Mit der Geburtsstunde der Wiener Kaffeekultur lösten sich die Kaffeetrinker und -trinkerinnen aus den dunklen, schmuddeligen Ecken der Städte. Das schwarze Getränk wurde gesellschaftsfähig. Kaum waren 1683 die Türken vor Wien geschlagen, gab sich der Adel dem "Türckentranck" hin und lebte bei Hofe im orientalischen Rausch die Turkomanie aus. Seit jenen Jahren wird auch in Deutschland Kaffee getrunken. Da aber die Kleinstaaten keine Kolonien besaßen, blieb der begehrte Muntermacher Luxusgut. Seinen Siegeszug verdankt der Kaffee in Preußen Friedrich Wilhelm II. Er schaffte die Kaffeesteuer 1787 nach dem Tode seines Vorgängers Friedrichs des Großen rigoros ab. Weil die Bohnen teuer eingeführt werden mussten, hatte sich Friedrich vehement gegen das Getränk gewehrt. Um die inländische, stark angegriffene Bierwirtschaft zu stärken, forderte er, dass das Volk die heimische Biersuppe, wie sie seit Hunderten von Jahren übliches Morgenfrühstück war, weiterhin zu sich nehmen solle. Aber Friedrich der Große handelte gegen den Trend der Zeit: Trotz der enormen Besteuerung und des Röstverbots setzte sich der "Ernüchterer" Kaffee gegen den Alkohol durch. Der Schmuggel blühte, als Friedrich seine Kaffeeschnüffler durch die Straßen schickte. Sie kontrollierten, ob jemand schwarz röstete. Der Preußenkönig selbst war dem Kaffee nicht abgeneigt, allerdings soll er ihn scharf mit Pfeffer gewürzt bevorzugt haben und nicht etwa süß wie die seiner Meinung nach unsoldatisch weichlichen "Kaffeesachsen". Die kursächsischen Soldaten hatten im Siebenjährigen Krieg angeblich behauptet, "ohne Gaffee gönn' mr nich gämpfen", und sich schlichtweg geweigert, auf dem Schlachtfeld ihres neuen Befehlshabers zu erscheinen.

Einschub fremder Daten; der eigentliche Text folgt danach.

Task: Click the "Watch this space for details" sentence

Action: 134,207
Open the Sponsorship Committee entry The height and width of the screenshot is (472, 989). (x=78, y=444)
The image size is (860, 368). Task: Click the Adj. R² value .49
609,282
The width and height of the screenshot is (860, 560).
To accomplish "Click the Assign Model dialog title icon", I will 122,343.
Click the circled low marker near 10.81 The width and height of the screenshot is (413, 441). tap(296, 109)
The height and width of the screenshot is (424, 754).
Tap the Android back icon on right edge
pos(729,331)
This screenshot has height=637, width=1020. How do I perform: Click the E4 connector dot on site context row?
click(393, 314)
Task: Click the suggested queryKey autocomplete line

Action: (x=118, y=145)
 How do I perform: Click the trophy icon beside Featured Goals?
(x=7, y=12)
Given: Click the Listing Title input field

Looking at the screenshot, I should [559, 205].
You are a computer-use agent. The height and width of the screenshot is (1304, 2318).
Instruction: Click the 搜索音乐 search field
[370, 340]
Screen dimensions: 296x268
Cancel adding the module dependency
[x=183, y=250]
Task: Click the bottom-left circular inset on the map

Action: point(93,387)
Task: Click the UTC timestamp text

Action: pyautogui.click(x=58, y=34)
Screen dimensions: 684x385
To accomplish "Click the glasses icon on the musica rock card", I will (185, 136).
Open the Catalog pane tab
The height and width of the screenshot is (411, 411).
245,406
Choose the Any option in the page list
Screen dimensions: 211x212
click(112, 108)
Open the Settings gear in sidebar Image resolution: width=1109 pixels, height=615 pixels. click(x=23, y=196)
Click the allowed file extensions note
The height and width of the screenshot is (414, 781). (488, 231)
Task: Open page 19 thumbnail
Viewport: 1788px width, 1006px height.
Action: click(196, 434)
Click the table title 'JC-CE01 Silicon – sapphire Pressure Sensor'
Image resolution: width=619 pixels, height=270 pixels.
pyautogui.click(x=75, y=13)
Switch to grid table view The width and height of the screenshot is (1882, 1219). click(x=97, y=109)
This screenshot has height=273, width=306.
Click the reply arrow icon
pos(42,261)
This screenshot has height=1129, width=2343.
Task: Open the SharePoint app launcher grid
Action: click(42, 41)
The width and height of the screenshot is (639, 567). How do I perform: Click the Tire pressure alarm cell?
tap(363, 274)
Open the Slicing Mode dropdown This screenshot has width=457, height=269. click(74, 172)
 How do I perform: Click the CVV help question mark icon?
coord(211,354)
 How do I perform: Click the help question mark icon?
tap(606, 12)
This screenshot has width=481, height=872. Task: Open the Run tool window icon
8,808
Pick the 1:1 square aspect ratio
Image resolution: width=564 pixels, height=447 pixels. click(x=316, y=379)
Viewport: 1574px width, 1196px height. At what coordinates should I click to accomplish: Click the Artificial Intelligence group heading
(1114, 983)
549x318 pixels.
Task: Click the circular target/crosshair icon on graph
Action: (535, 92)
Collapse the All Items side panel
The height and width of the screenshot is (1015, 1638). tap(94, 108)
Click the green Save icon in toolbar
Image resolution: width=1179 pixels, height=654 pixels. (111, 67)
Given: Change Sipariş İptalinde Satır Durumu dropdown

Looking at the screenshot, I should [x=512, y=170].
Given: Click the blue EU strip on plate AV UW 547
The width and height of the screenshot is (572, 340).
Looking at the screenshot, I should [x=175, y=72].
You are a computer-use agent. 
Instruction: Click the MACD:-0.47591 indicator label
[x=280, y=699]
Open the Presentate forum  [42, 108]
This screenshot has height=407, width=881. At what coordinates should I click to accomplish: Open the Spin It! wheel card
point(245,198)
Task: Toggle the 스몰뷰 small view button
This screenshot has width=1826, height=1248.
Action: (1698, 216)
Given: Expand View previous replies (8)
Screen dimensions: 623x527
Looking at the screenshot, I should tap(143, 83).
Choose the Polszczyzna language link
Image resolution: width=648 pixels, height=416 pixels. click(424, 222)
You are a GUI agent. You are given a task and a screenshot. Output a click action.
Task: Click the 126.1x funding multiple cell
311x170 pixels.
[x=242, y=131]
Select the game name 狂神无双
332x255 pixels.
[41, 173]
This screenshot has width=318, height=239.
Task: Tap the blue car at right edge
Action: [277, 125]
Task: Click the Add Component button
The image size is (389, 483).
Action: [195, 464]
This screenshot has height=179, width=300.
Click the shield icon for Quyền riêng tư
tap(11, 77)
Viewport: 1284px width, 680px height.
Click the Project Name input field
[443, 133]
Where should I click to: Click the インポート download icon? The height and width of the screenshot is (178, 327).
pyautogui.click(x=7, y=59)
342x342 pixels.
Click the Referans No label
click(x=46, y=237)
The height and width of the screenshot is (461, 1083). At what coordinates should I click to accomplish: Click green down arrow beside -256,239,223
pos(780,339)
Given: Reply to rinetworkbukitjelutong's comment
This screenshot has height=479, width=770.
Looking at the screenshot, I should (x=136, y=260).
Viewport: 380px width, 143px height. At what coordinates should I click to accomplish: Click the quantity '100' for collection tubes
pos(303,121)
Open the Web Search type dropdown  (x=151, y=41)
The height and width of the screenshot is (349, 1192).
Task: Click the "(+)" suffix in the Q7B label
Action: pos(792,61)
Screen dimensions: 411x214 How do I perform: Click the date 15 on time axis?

Überhaupt waren die unter August dem Starken so sinnenfrohen Sachsen sehr früh auf den Geschmack des Kaffees gekommen. Die Witwe des Hofchocolatiers Lehmann, Johanna Elisabeth, schenkte in Leipzigs "Zum Arabischen Coffe Baum" ab 1720 Kaffee aus. August soll in dem noch heute als Café und Museum betriebenen Haus seinen Kaffee mit großem Behagen genossen und später immer mal wieder die Witwe in der Fleischergasse besucht haben. Kokett schmückte sich die Messestadt bald mit dem Titel "Klein-Paris" und besaß im 18. Jahrhundert mehr Kaffeehäuser als Berlin und Dresden, wenn deren Ruf auch zweifelhaft gewesen sein muss. Im Jahr 1715 tauchte ein völlig neues Wort im Lexikon auf: "Caffee-Menscher". Das seien "verdächtige und liederliche Weibes-Bilder, so in denen Caffee-Häusern das Anwesende Mannsvolck bedienen und ihm alle willige Dienste bezeugen". Glücklicherweise überlebte der barocke "Coffe Baum" als eines der seltenen Kulturdenkmale genauso wie die um 1735 in Leipzig entstandene Kaffeekantate von Johann Sebastian Bach. Sie gehört als Welterbe zum "Gedächtnis der Menschheit" und erzählt von Jungfer Liesgen, die der Kaffeesucht verfallen ist. Dem Originaltext von Picander fügte Bach noch eine humorvolle Strophe hinzu:

Portalplastik am Leipziger Haus „Zum Arabischen Coffe Baum“ (1719/20). 
© ML Preiss
Portalplastik am Leipziger Haus „Zum Arabischen Coffe Baum“ (1719/20).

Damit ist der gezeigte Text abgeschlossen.